From Attention to Intention
What defines great content? In the past, well-crafted writing with a distinctive signature might have sufficed. But today, that alone doesn’t cut it. Some might argue that if content goes viral, it must be good. However, virality can merely cater to fleeting trends and superficial engagement. A glance at the ever-changing TikTok trends quickly reveals the transient nature of such success.
The rise of a new wave of Content Shock, driven by tools like ChatGPT and similar platforms, has redefined excellence in content creation. Today's media strategies emphasize humanity through user-generated content, audio-enhanced articles, and personalized newsletters, often featuring dedicated hosts and anchors. At times, the human touch is as unassuming as an annotated PDF or a Google doc, as demonstrated by the two instances provided below, both from The New York Times.
Paradoxically, the deployment of technology can also serve as a reflection of our humanity. Techniques such as interactive infographics, augmented reality journalism, and 3D content storytelling go beyond mere technological progress; they emphasize human effort, setting it apart from the facile and inexpensive mass-produced content that is becoming increasingly prevalent in our media landscape.
However, in a world where AI's progression is astonishing, often mimicking human behavior with uncanny accuracy (as seen in the advancement of deepfakes), the future of media might well lean towards something more tactile, something more... palpable. A few examples to illustrate my thinking include a recent article from NiemanLab, where journalists are turning to crochet to create tactile works of data visualization.
They're employing yarn and crochet hooks to craft representations like temperature blankets or visualizations of train delays and mental health patterns, exploring texture and material in ways that digital screens cannot reproduce. It’s hyperphysical at its best.

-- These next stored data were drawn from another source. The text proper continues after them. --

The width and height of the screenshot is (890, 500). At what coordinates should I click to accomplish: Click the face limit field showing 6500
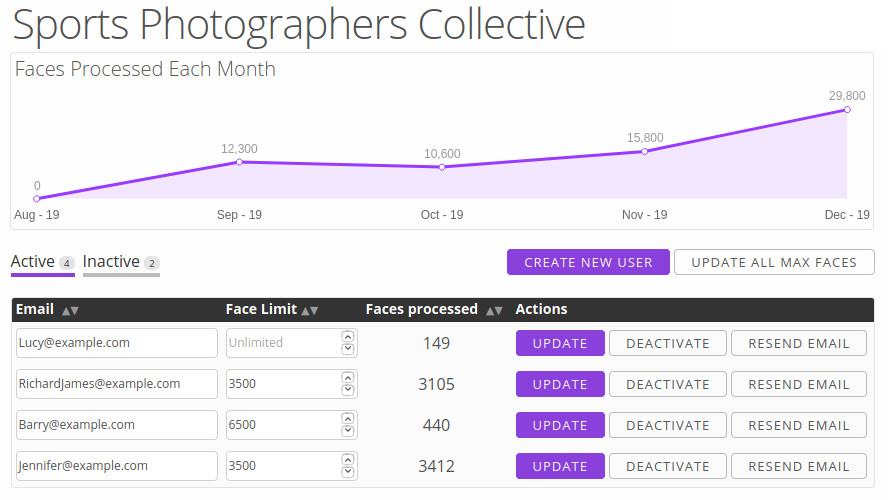click(282, 425)
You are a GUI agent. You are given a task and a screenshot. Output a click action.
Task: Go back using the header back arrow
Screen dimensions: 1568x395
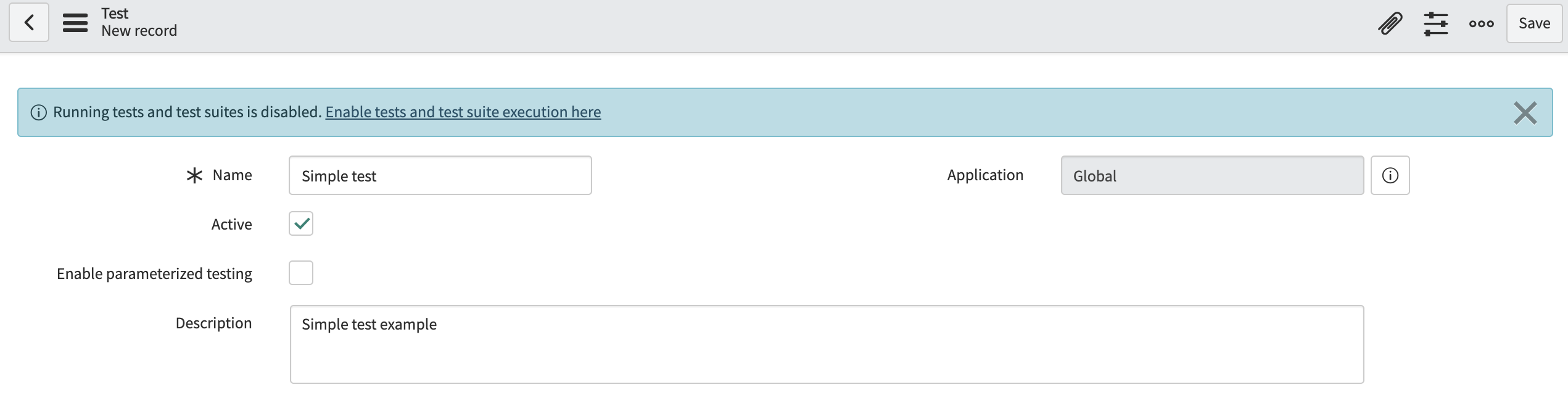click(x=29, y=23)
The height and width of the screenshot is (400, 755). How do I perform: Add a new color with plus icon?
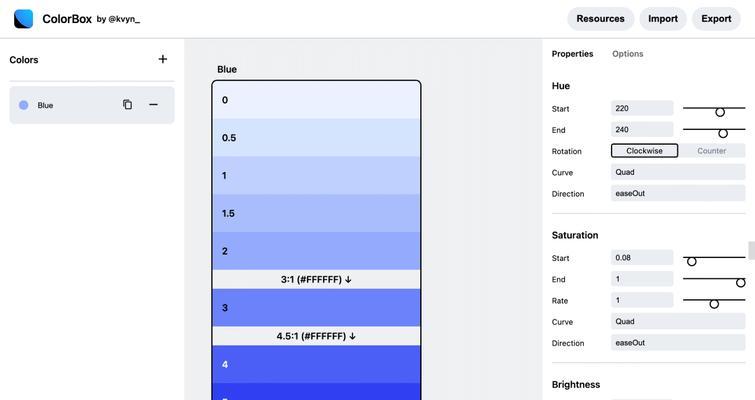[163, 59]
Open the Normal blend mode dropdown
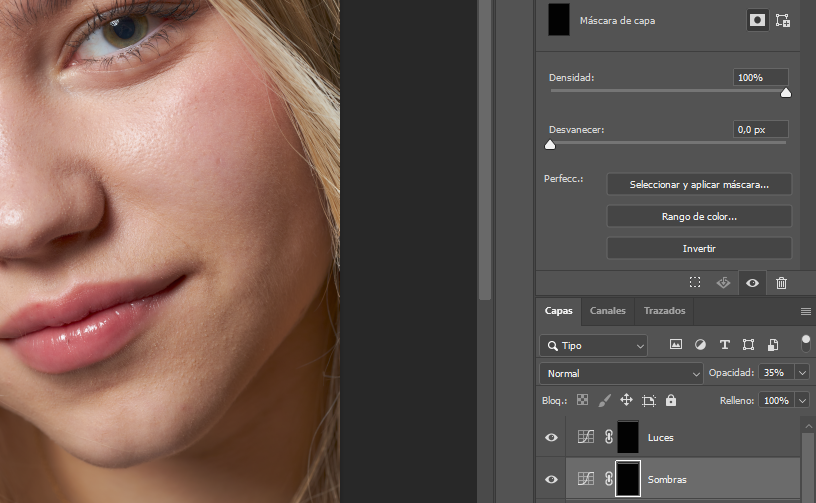Screen dimensions: 816x503 pos(621,373)
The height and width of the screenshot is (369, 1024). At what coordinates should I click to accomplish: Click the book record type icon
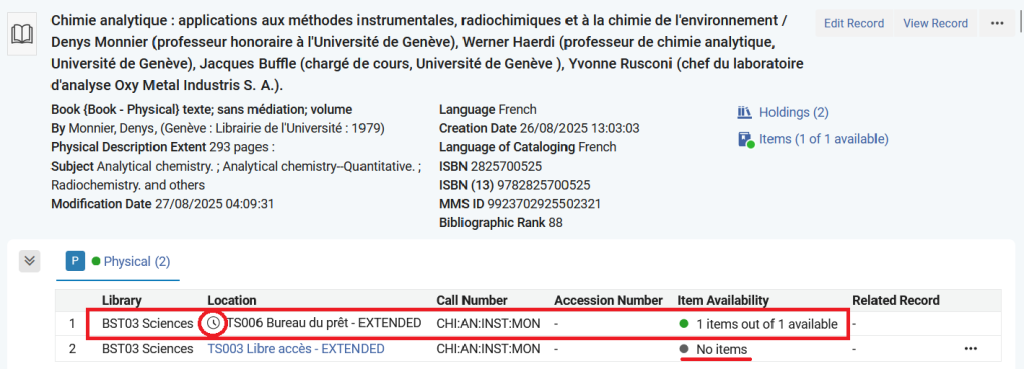23,34
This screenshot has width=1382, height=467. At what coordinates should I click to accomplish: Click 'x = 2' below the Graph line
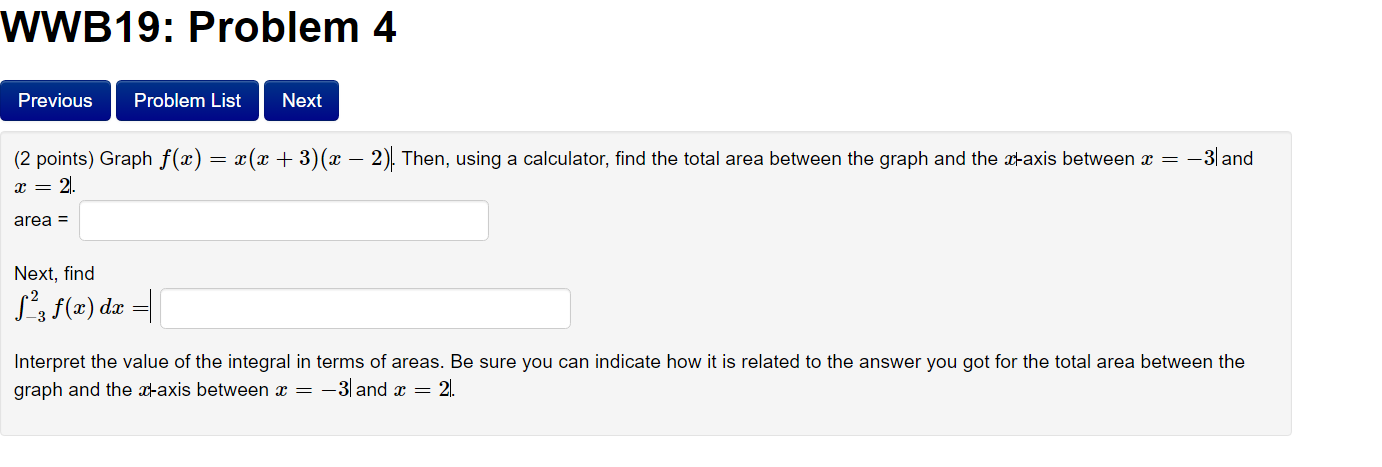tap(43, 187)
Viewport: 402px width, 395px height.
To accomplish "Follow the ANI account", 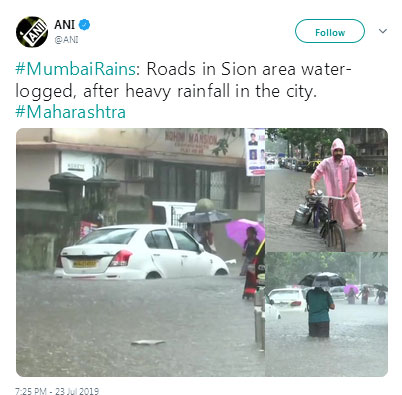I will point(330,31).
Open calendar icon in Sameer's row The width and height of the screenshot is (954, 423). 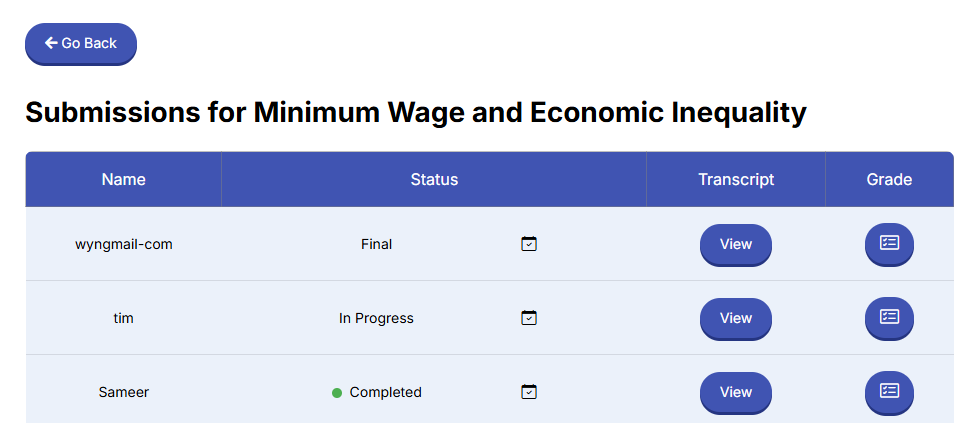click(529, 392)
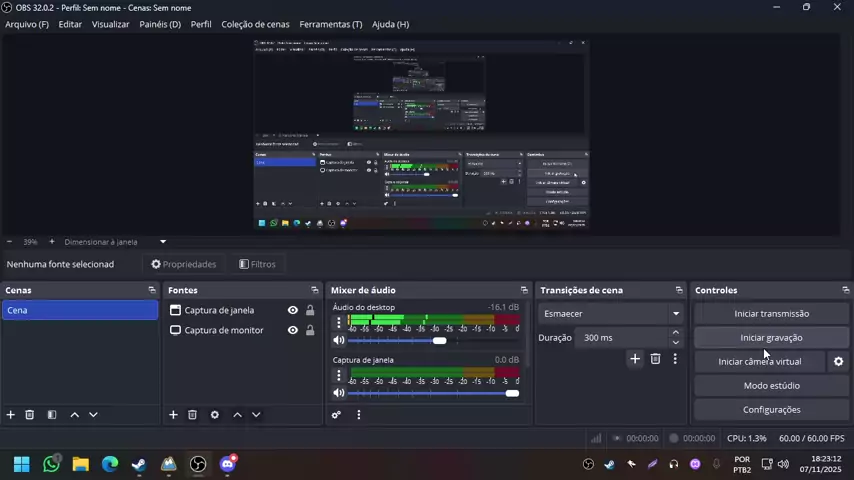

This trend resonates, underscoring a broader shift in media towards tangible experiences. Highsnobiety, for instance, has been launching popup stores that curate modern culture. Monocle also joined in, unveiling a pop-up store at Zurich Airport in 2022. On a more intimate scale, the Berlin Cee Cee café underwent a six-month transformation by a local newsletter, turning it into a real-life hub for their best-of Berlin recommendations. Similarly, Netflix ventured into this territory with a popup restaurant, featuring dishes inspired by their series. In the realm of book publishing, there are also clear indications of this transformative shift. Termed as "merch-ification," by media Esquire, BookTok and Bookstagram have propelled this evolution, reshaping how books are showcased. Publishers are now meticulously crafting intricate promotional strategies, intertwining their titles with branded swag, thematic bundles, and thoughtfully designed PR boxes. This trend extends to the art world too, like the Rembrandt Museum's pop-up studio, offering visitors tattoos inspired by the master's iconic works.
Amidst this dynamic shift, the future of media could drastically alter its course. Could the New York Times transition from product recommendations to curating physical retail experiences? From conventional restaurant reviews to collaborating on exclusive drops with renowned chefs? Or, bolder yet, shift from suggesting dining venues to establishing itself as a the best culinary destination in NYC? This movement toward tangibility could make us embrace "storyliving" over mere storytelling – immersing ourselves in media's narrative and actively shaping our experiences.